Tag Archives: pensive

A Sudden Stop

1 Dec

I should have been wolfing down some oatmeal and mixing up bottles of Cytomax.

I should have been putting the bike on top of the car.

I should have been debating which base layer to wear under my skinsuit and whether the thawing mud meant I should run a different tire pressure.

Instead, I was watching my kid play with his new-enough-that-he’d-only-broken-one-of-them birthday toys and trying to find an internet feed of the World Cup CX race going on in Belgium.

I got sick a couple of years ago, wound up in the hospital for a time.  In part, it was because I raced when I should have rested.  The docs were firm on the risk of recurrence, that in the future even the slightest cold means laying off the bike almost completely.  So when I went to bed Friday night with tender sinuses and a scratchy throat, I desperately hoped it was the drier New England air and the woodsmoke from the fireplace and that I’d wake up ready to go.  It wasn’t, and I didn’t.  Sick?  No racey.

So there I was at my mother-in-law’s kitchen table, listening to the commentators on Sporza and watching the pros trudge through the sand dunes with bikes on their shoulders.

There’s a human fragility in us that most of us — especially bike racers — try to ignore, to ride through.  Otherwise, a bad crash renders you unable to sit in the middle of the pack or stay off the brakes through that slippery off-camber.  The weeks, months after my hospital stay were full of that fragility.  It lasted into the spring, when my teammates were adding intervals and hill repeats.  I felt funny on the bike, didn’t know if I really had a green light to push it.  Every twinge, every ache — the everyday sensations that come with impending middle age — they were like  a door creaking in another room when you thought the house was empty.  Just the wind, or something more sinister?  Is it back?  I was, bluntly, scared.

This cold last weekend decided to play with my head the same way.  Fever, chills, aches.  Just the cold?  Normal stuff?  Or did those openers on Friday do me in?  Is it back?

It’s not back.  It’s just a cold.  (One that is particularly vindictive, as I have been voiceless for about 36 hours now.)  But it stopped me in my tracks, and with that, cyclocross season is over for me.

The problem with never wanting to admit that a race is your last race of the season is that when it actually becomes your last race of the season, you haven’t prepared yourself for that fact.  So, unlike FatMarc, I haven’t managed to put the race wheels away yet.

Maybe next weekend.

NoHo: New England. Cyclocross. Fall.

12 Nov

Embrocation Cycling Journal has some delicious photos up from the Cycle-Smart International in Northampton, MA this past weekend.

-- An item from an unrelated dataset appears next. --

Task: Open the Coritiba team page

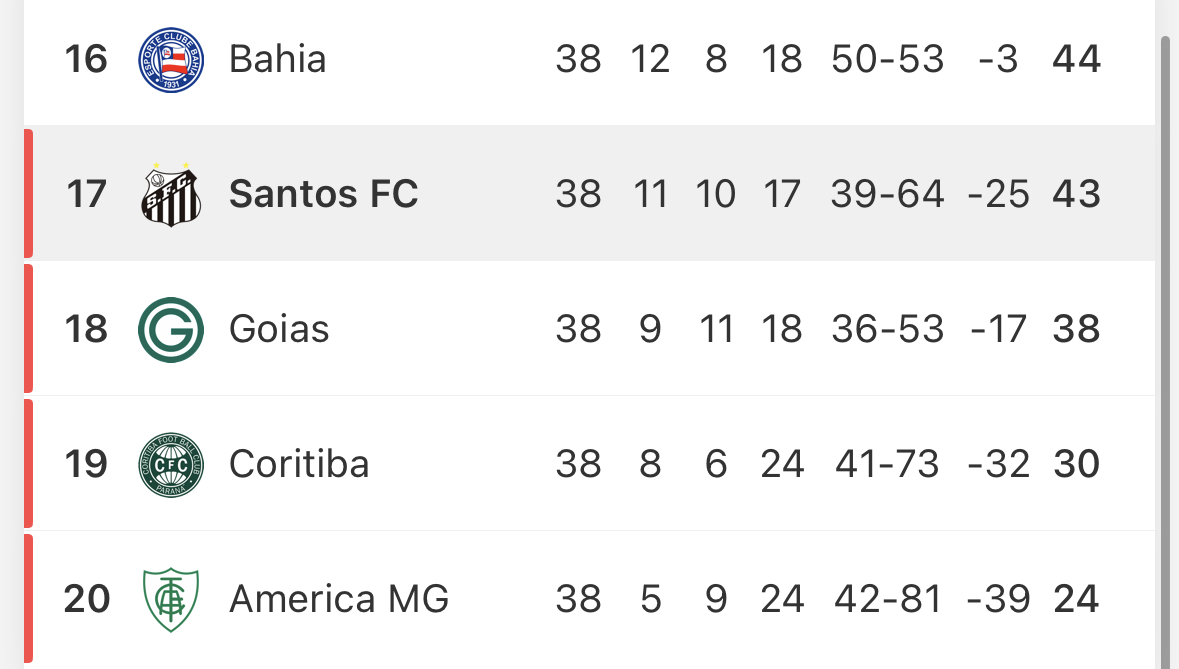Action: [299, 464]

So, so good.  I love the early-season races too, but late October and early November is when it really comes home for me.  That was when ‘cross got its hooks in.  To be precise, it was probably that double race weekend up in Vermont  where day one was a muddy, sloppy mess and I was terrified heading down this singletrack into a wooded gully with loose rocks at the bottom of the stream bed, terror that went away after my muddy feet flew out from under me while dismounting (who puts barriers on an all-weather running track anyway?) and I clocked the back of my head on the ground; we’ll call it the restorative power of a concussion but after that I just let it all go.  Bike wash at a self-serve car wash (yeah, yeah, don’t spray the bearings directly, I know), day two sunny and bright and I flatted out of my second race of the day after winning the Collegiate B’s (or was it the C’s?) without realizing it, the course was that crowded.

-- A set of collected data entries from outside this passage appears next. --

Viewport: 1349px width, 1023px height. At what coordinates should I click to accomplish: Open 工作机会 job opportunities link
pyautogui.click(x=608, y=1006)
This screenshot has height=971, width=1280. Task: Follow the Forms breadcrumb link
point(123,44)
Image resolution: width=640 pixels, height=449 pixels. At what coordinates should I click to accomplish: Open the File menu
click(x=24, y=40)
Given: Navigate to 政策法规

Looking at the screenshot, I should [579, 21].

Not sure what that clot of run-on sentences means other than me working through anxiety that the season’s just getting to the good part and around here there aren’t many race weekends left.

Yes.

29 Oct

Bill Strickland:

In many ways, I think mine is a typical and unsurprising story for cyclists, at least all of us amateurs. Not typical in the facts and incidents of my life, but in the sense that cycling becomes our life – the pattern and rhythm of our life is found on a bike, and the way we understand life, how we approach it (and retreat). Cycling becomes outlandishly central to who we are.

Perplexed.

17 Jan

How can I feel like such a crap father for much of the day and yet this little beanbag of a girl seems like she’d rather sleep curled up on me than just about anywhere else?

Hoping she knows something I don’t.

Hoping this might mean I’m better than I think I am at other things, too.